The Mail

Heard over Air

D.K. Pattammal, who sang on Thursday morning, though troubled a little by her voice, scored over the others with her mature experience and thoroughness of rendering. She proved that a good voice alone cannot make a musician but that hard and vigorous training and supreme devotion to the art count a great deal. Younger artists should take notice of these very important aspects of music, illustrated so capably by veteran artists.

Beginning her concert with “Theliyaledhu Rama” in Dhenuka, Pattammal picked up tempo whilst rendering a piece in Natakurinji. “Sankari” in Saveri was put up with a neat alapana and swaraprasthara but her best was “Koniyade” in Khambodi. Pattammal seemed to have regained her full stature whilst rendering this and the chittaswaram for this kriti was delivered beautifully and crisply. Thiruparkadal Veeraraghavan gave very able support on the violin, whilst Palghat Mani Iyer was his usual brilliant self on the mridangam and in his case the fact that there was no “Thani Avarthanam”, whilst disappointing no doubt, was no handicap to show his merit.

The Mail

Heard over Air

D.K. Pattammal, assisted by D.K. Jayaraman, gave a 75 minute vocal recital. Her voice was not at its best though Jayaraman gave a pleasing support. “Nee Padamule” in Bhairavi was fair. The Varali alapana was done neatly by Jayaraman, though Thiruparkadal Veeraraghavan on the violin, outshone him when his turn came. The kriti “Ethijanmamu” was rendered very pleasingly.

The tani avarthanam on the mridangam, after this kriti, by Palghat Mani Iyer proved the highlight of Pattammal’s concert. One can never hear too much of this great vidwan. The ragamalika paasuram on the three shrines of Tirupathi, Srirangam and Kancheepuram, was well rendered.

Element of Simplicity

D.K. Pattammal’s music is characterised by an utter simplicity which is the result of erudition that is deep, effort that is of the unsparing variety and the highest form of sophistication that can be achieved by those artists, who while performing, are not obsessed by the impulse to attach excessive importance to technical embellishments.


Times of India, November 21, 1985

A recital rich in ‘vidwat’

The concert of D.K. Pattammal at the Tata Theatre on Sunday under the aegis of the NCPA was a recital rich in ‘vidwat’. Though she sings with strain at the higher octave, it is masked by the brilliance of her rendering the kritis in the right tempo and kaalapramana. Her great layagnana made her rendition distinctive.

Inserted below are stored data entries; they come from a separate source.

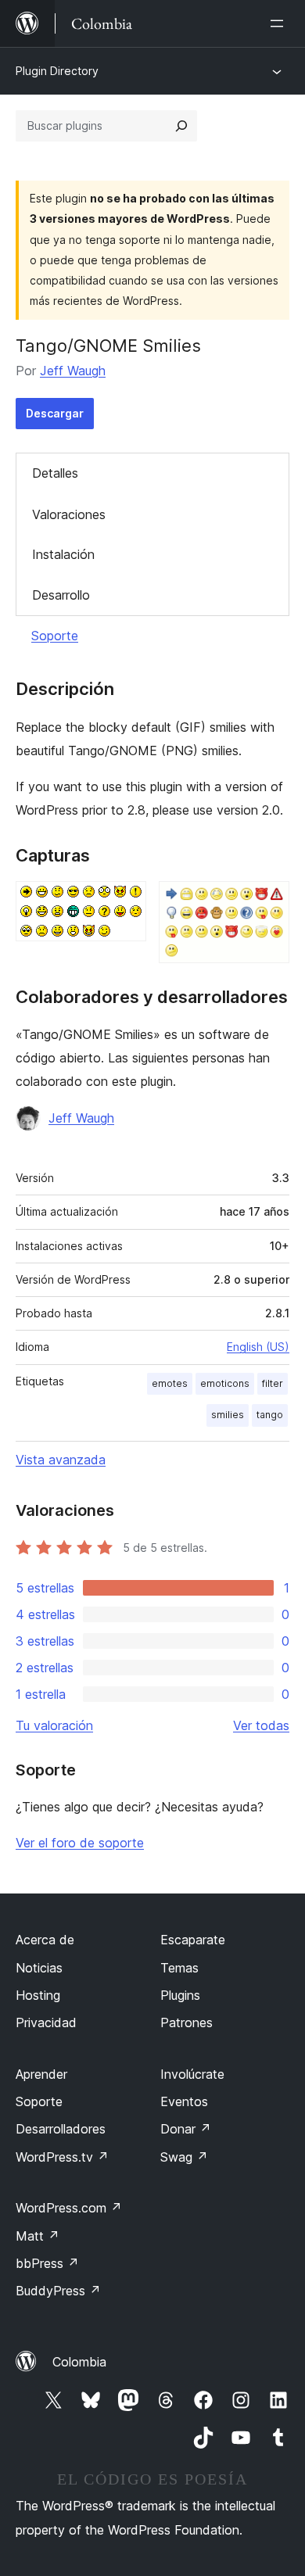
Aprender (41, 2074)
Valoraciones (69, 514)
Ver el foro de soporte (80, 1842)
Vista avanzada (61, 1459)
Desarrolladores (61, 2129)
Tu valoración (54, 1725)
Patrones (186, 2022)
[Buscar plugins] (181, 126)
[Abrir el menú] (280, 23)
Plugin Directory (57, 70)
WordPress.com (69, 2208)
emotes (170, 1383)
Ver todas (261, 1725)
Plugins (180, 1995)
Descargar (55, 413)
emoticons (224, 1383)
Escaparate (192, 1939)
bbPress (47, 2263)
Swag (184, 2157)
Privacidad (46, 2022)
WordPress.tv (62, 2157)
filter (272, 1383)
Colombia (79, 2362)
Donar (185, 2129)
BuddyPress (58, 2290)
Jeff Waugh (73, 370)
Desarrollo (61, 595)
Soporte (54, 635)
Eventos (184, 2101)
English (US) (258, 1346)
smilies (227, 1415)
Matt (37, 2236)
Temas (179, 1968)
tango (270, 1415)
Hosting (38, 1995)
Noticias (39, 1968)
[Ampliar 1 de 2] (125, 902)
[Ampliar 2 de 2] (268, 902)
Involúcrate (192, 2074)
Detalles (55, 473)
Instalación (63, 554)
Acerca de (45, 1939)
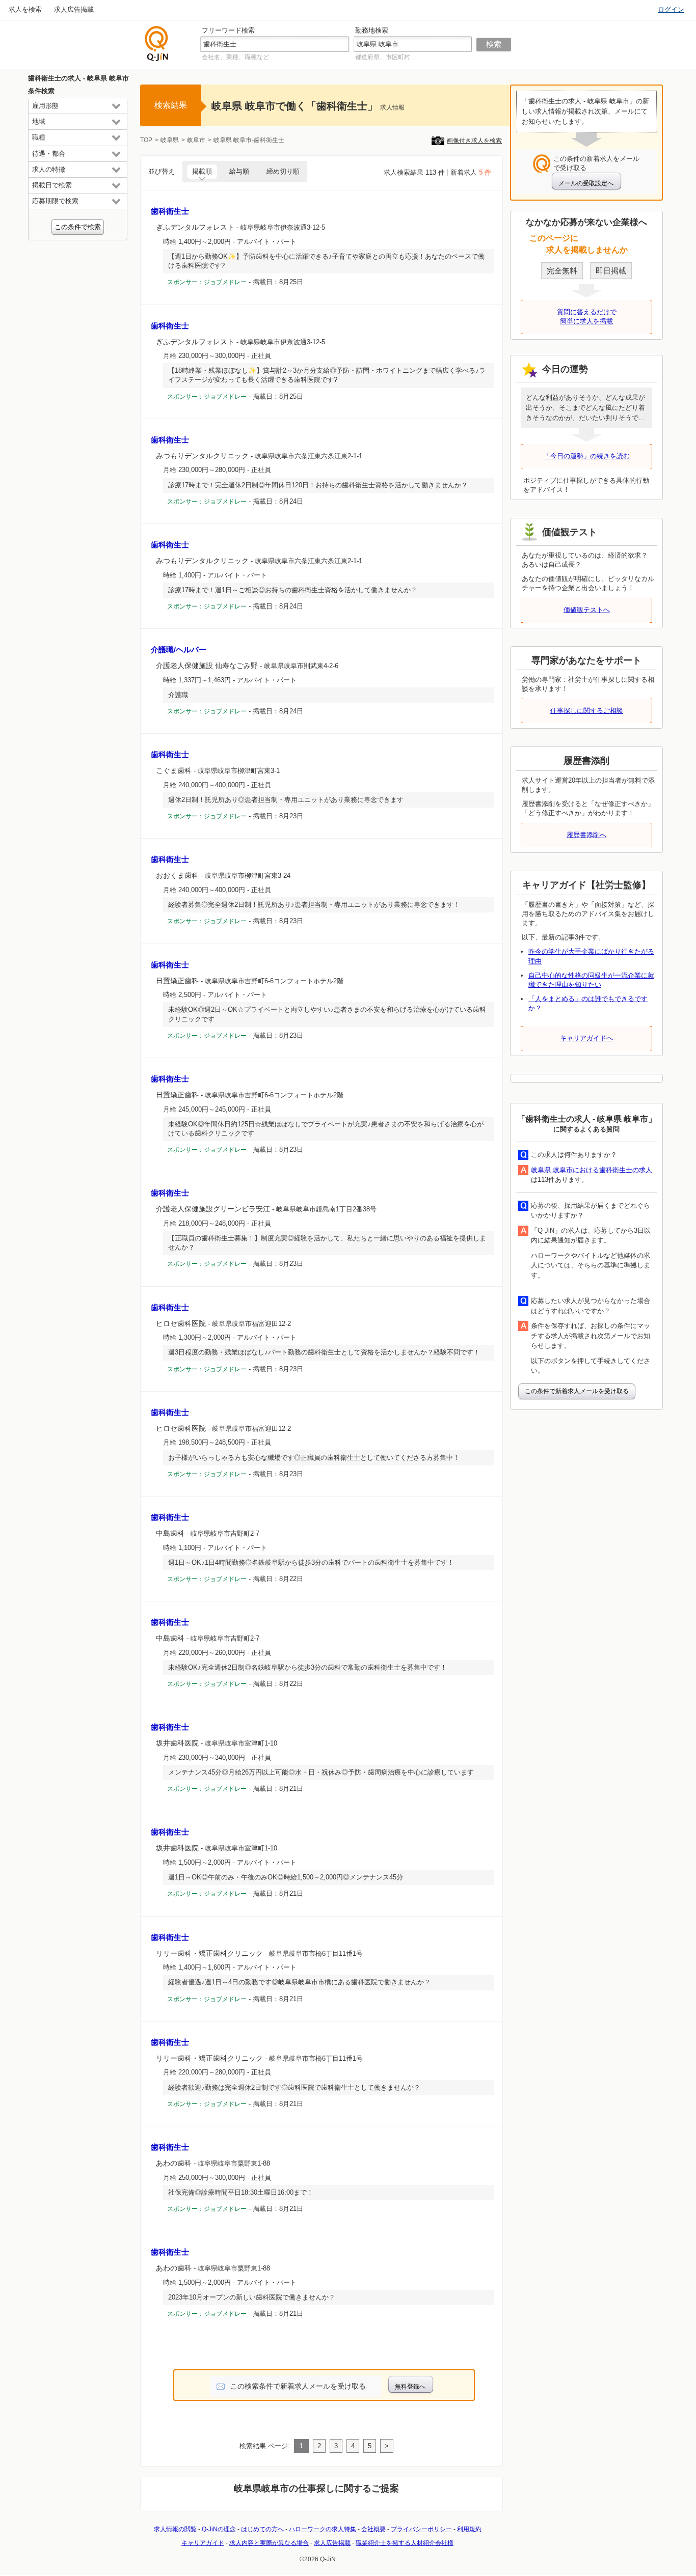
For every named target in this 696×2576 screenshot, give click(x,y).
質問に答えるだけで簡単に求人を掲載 (587, 316)
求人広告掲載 (74, 9)
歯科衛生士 (170, 211)
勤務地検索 (371, 30)
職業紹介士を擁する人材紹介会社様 (404, 2542)
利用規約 (469, 2529)
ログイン (671, 9)
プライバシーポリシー (421, 2529)
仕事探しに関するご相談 (586, 710)
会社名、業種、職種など (235, 57)
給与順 (239, 171)
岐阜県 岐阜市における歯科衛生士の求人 (591, 1170)
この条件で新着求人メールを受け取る (577, 1391)
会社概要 (373, 2529)
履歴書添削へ (586, 835)
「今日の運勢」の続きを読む (587, 456)
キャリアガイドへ (586, 1038)
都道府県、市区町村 (382, 57)
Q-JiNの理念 (219, 2529)
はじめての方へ (262, 2529)
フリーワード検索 (228, 30)
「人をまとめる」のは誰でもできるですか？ (588, 1003)
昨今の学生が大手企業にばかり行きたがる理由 (591, 956)
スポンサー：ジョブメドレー (207, 282)
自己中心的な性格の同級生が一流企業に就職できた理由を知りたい (591, 980)
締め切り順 (283, 171)
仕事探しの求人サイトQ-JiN (157, 43)
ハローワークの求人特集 (322, 2529)
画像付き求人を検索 (474, 140)
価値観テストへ (587, 610)
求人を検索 (25, 9)
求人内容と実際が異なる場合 (269, 2542)
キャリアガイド (202, 2542)
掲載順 (202, 171)
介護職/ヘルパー (178, 649)
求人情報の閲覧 (175, 2529)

Unalloyed classical padanthara gave lustre to her choice repertoire. The Tyagaraja kirtanas “Sujana Jivana” (Khamas) and “Dasaratha Nandhana” (Asaveri) were sung in engrossing style. Her alapanas appealing presented the beauty of the ragas.

Sudha Dhanyasi (“Sundari Sada”) and Kalyani (Shyama Sastri’s Talli Ninnunera) were sung in chaste idiom with the kriti rendering in chaukam bringing out its charm.

The highlight of the fare was the pallavi in Vachaspati one in Adi taala tishra nadai, the six-unit kaalam demanding innate mental arithmetic. It was expounded with anulomam and pratilomam to the immense delight of the cognoscenti. The swaraprastharas were lovely in a ragamalika.

Good vocal support was given by Sushila Raman with complimentary violin accompaniment by M.S. Sundaresan and percussion embellishment on mridangam by T.A.S. Mani and on the ghatam by Rajagopal. Mani’s deft strokes in low volume gave sheen to the sahitya.

Music Critic

Bombay: Tuesday, November 19, 1985

Cultural Roundabout

Pattammal Excels

D.K. Pattammal’s long awaited vocal recital at the National Centre for Performing Arts came through on Sunday. Her voice may not be what it was a few years ago and the shruthi may have come down, but every other part of her music has taken on a keener edge and her recital on Sunday proved entirely satisfying to the keen, well informed rasikas who were present.

Her raga alapana in Suddha Dhanyasi (Sundari), Kalyani (Talli Ninnu) and Dhanyasi (Mayuranatham) were brief but steeped in scholarship. Her excellence in rendering kritis is of course legendary, and this was once again proved on Sunday in the delineation of Sujana Jeevana (Khamas) and Sri Jalandhara (Gambiranattai). The Ragam Thanam Pallavi in Vachaspathi was truly outstanding in respect of technical excellence.

Sushila Raman provided fine vocal support. Sundaresan on the violin appeared a bit overawed, but gave a good account of himself. T.A.S. Mani on the mridangam provided tuneful and well accentuated percussion support and in this he was ably assisted by Rajagopal on the ghatam.